### TASK TO CARRY OUT
Pictures stay out; please output the remaining data exactly.

### DATA IN THIS EXERCISE
+ + + + + + +

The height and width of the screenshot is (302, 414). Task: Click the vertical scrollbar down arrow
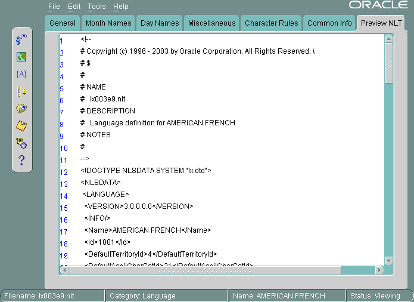tap(388, 260)
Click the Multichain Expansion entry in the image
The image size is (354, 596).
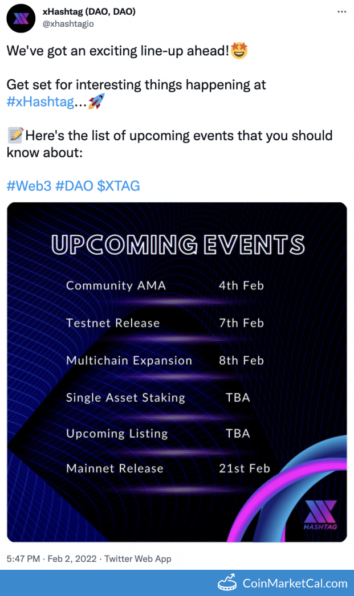tap(129, 361)
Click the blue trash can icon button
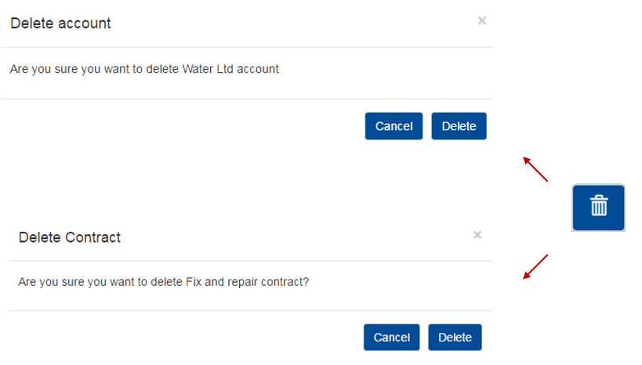Viewport: 642px width, 365px height. click(x=598, y=208)
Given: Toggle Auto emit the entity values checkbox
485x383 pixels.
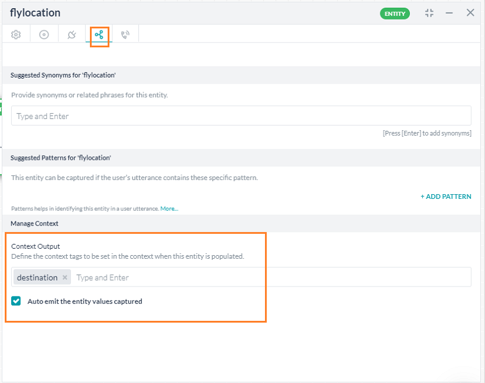Looking at the screenshot, I should 17,301.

+ + + + + + +

### THE COMPLETED TASK
The height and width of the screenshot is (302, 414). Task: Click the vertical scrollbar down arrow
tap(388, 260)
Click the Multichain Expansion entry in the image
The image size is (354, 596).
tap(129, 361)
Click the blue trash can icon button
Viewport: 642px width, 365px height. click(x=598, y=208)
Given: Toggle Auto emit the entity values checkbox
485x383 pixels.
Looking at the screenshot, I should 17,301.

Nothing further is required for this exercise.